*SELECTION:*
▬▬▬

We compared our approach with our own implementations of two 3D-adapted optical flow algorithms as presented in [4]: the first one is based on the Lucas and Kanade method [15] and the second one on the variational approach by Horn and Schunck [9]. For comparison, the method described in [3] is using a similar approach to the Lucas–Kanade version, applied on a discrete distance function, as our EDT. Our tests show that for similar settings, the Lucas–Kanade approach is faster (less than 5 s for girl) but displacement vectors are not oriented correctly (see an example of results in Fig. 10a for a zoom-in on the girl’s upper body). It was expected as this kind of image warping approach is not well suited for large displacements. One common improvement to avoid this problem would be to implement a coarse-to-fine computation. The Horn–Schunck algorithm is significantly slower (5 min on the same dataset) and does not give convincing results with displacement distances not corresponding to the actual movement (see Fig. 10b). With the other datasets, these limitations of our Horn–Schunck implementation are increased, due to the higher resolution of the volumes. We thus compared our motion flow computing with the Lucas–Kanade flows. Results are presented in the Table 1 for three datasets. With the other sequences, the motion’s amplitude between two consecutive frames is too large to get a consistent flow with the Lucas–Kanade implementation. On the other hand, our back and forth voxel matching ensures that the motion flow covers the whole displacements, whatever their amplitude.

The Euclidean distance volume, used as a 3D picture, does not seem to be a good enough information to compute a consistent motion information. Despite of its high algorithmic complexity, our voxel matching method provides a better representation of the motion. While it is mostly only possible to evaluate visually the motion flows, a quantitative evaluation was performed on the mesh itself (see Sect. 4.3) which confirms our observations on the flows.

▬▬▬

*DIRECTIVE:* Decide whether each statement agrees with the motion-flow comparison, answering yes or no and quoting the deciding words: (a) The Lucas–Kanade approach took less than 5 s on the girl dataset. (b) The Horn–Schunck algorithm gave convincing results. (c) The voxel matching method has low algorithmic complexity.

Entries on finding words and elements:
▬▬▬

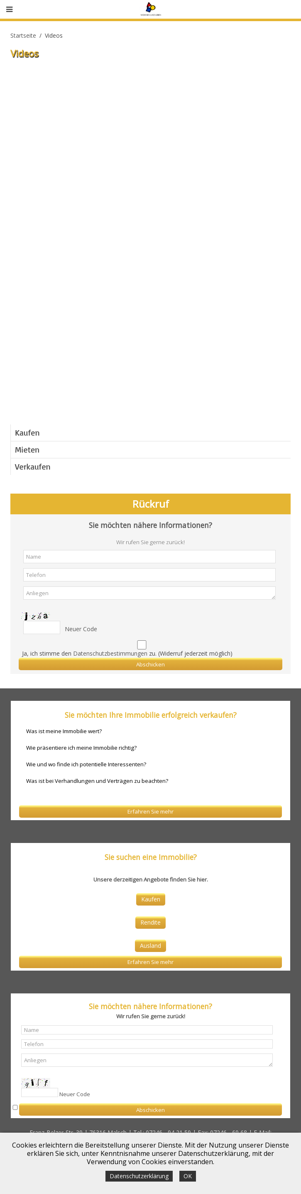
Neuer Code (81, 629)
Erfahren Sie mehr (150, 811)
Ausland (150, 945)
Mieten (27, 449)
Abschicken (150, 664)
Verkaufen (33, 466)
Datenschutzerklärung (139, 1176)
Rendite (150, 922)
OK (188, 1176)
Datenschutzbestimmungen (110, 653)
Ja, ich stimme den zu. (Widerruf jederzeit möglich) (127, 653)
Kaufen (27, 432)
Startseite (23, 35)
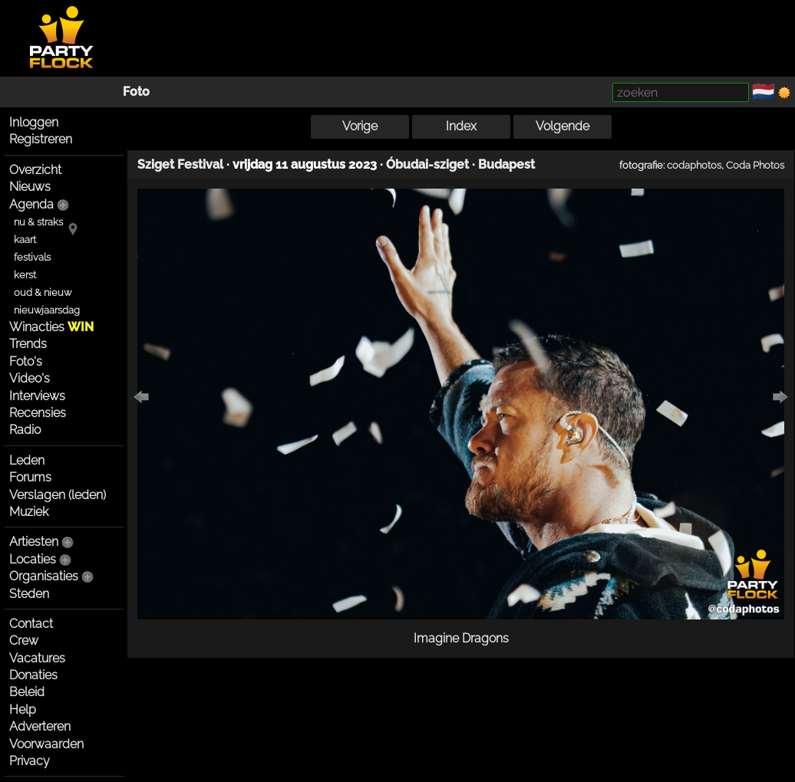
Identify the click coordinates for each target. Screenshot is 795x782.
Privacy (29, 761)
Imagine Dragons (461, 638)
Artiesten (33, 541)
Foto (136, 91)
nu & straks (38, 222)
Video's (29, 378)
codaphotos (694, 165)
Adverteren (40, 726)
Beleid (27, 692)
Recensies (37, 413)
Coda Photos (755, 165)
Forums (30, 477)
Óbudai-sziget (427, 164)
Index (461, 126)
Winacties (51, 327)
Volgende (562, 126)
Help (22, 709)
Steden (29, 593)
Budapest (506, 164)
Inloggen (33, 122)
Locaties (32, 559)
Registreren (40, 139)
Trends (28, 344)
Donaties (33, 675)
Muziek (28, 511)
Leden (27, 460)
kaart (25, 239)
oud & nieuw (42, 292)
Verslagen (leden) (57, 495)
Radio (25, 429)
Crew (23, 640)
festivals (32, 257)
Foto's (25, 361)
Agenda (31, 204)
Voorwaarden (46, 744)
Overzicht (35, 170)
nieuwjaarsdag (47, 310)
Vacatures (37, 658)
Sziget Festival (180, 164)
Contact (31, 623)
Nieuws (30, 186)
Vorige (360, 126)
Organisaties (43, 576)
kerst (25, 275)
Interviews (37, 396)
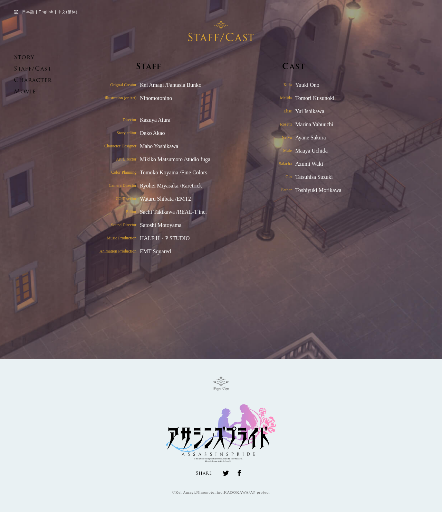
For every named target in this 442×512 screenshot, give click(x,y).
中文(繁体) (67, 12)
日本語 (28, 12)
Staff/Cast (27, 68)
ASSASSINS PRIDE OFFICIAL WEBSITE (32, 35)
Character (28, 80)
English (46, 12)
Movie (22, 91)
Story (21, 57)
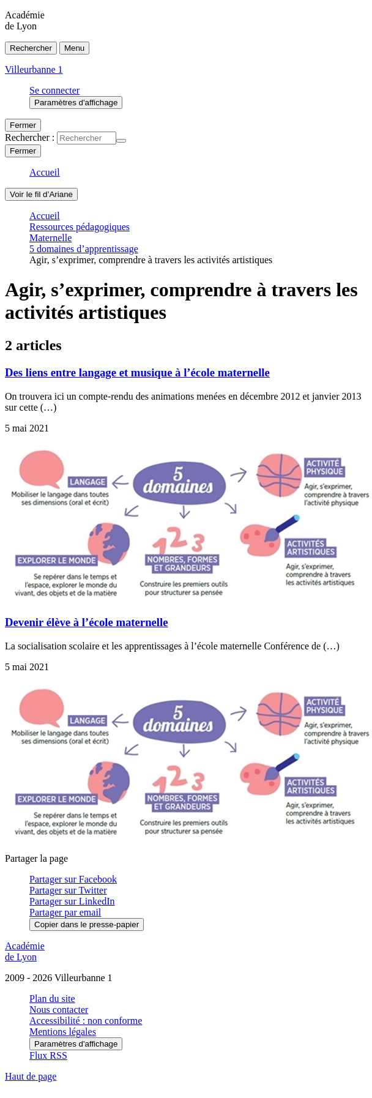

▬▬▬

*WRITTEN SOLUTION:*
(a) Yes: "the Lucas–Kanade approach is faster (less than 5 s for girl)"
(b) No: "does not give convincing results with displacement distances not corresponding to the actual movement"
(c) No: "Despite of its high algorithmic complexity"